ABOUT THIS EXERCISE
Starting with the line containing "The image size" and going on through the line containing "x-tick-label: 08/03/2019 is", rewrite those rows as a two-column CSV with the columns "query" and "reply". Give each row one CSV line, with its text and its answer each in a single quoted field and any line breaks turned into spaces.
START INFORMATION SHOWN
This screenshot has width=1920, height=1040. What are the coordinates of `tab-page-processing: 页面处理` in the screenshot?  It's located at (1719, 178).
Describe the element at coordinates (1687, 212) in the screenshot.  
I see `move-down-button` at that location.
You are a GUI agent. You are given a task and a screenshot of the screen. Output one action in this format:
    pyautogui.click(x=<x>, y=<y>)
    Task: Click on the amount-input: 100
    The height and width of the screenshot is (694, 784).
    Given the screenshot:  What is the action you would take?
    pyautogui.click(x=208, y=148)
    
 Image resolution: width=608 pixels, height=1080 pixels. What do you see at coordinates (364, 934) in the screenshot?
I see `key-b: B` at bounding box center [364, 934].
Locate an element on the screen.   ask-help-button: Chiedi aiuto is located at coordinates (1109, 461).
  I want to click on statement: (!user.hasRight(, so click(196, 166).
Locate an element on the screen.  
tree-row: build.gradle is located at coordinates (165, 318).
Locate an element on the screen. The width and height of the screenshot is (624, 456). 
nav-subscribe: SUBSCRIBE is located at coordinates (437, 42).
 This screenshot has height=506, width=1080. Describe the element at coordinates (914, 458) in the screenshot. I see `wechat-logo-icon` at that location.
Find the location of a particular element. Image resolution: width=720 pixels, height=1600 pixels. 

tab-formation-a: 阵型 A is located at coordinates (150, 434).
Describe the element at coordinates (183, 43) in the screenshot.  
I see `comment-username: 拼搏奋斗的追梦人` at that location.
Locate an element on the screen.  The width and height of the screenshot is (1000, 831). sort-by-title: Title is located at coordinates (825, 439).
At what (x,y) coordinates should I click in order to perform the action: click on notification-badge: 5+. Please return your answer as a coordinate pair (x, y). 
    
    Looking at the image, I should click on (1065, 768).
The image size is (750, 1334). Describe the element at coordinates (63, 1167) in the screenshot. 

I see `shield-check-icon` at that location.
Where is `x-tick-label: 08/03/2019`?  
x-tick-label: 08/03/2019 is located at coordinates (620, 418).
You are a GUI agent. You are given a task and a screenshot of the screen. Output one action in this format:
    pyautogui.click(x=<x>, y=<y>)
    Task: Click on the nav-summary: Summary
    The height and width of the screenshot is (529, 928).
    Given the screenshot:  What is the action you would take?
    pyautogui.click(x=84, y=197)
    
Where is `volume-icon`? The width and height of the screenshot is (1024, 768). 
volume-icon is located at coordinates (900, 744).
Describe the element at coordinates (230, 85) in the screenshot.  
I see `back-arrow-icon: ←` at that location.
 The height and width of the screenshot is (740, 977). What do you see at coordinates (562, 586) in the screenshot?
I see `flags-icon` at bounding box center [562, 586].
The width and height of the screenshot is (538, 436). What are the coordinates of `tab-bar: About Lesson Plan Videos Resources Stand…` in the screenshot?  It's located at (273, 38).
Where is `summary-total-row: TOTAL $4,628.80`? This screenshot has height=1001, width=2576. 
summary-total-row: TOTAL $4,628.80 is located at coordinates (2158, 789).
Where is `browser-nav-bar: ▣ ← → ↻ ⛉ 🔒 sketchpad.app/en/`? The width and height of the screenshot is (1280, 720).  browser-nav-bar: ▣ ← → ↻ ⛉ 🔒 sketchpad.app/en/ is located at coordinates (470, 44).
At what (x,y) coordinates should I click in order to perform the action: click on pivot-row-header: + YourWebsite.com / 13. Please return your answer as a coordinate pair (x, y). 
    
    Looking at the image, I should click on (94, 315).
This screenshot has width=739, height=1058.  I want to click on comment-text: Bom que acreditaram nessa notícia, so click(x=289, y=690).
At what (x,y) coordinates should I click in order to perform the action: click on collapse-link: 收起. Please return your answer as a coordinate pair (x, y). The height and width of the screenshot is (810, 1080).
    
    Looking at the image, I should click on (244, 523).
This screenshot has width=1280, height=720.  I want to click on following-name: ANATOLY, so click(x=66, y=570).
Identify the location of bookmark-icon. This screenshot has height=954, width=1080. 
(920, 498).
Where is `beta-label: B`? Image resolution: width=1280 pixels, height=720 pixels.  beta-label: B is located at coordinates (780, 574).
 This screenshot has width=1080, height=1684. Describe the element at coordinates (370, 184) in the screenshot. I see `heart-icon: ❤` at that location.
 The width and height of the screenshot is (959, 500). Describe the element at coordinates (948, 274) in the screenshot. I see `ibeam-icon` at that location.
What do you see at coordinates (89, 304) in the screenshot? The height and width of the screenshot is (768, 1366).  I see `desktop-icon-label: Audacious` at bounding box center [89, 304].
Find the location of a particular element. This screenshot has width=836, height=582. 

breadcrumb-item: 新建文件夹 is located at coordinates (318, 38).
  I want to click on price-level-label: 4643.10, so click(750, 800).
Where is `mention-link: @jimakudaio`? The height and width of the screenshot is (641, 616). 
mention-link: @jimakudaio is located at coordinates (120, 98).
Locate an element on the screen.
END INFORMATION SHOWN
RESPONSE
query,reply
"The image size is (750, 1334). Describe the element at coordinates (63, 1167) in the screenshot.","I see `shield-check-icon` at that location."
"Where is `x-tick-label: 08/03/2019`?","x-tick-label: 08/03/2019 is located at coordinates (620, 418)."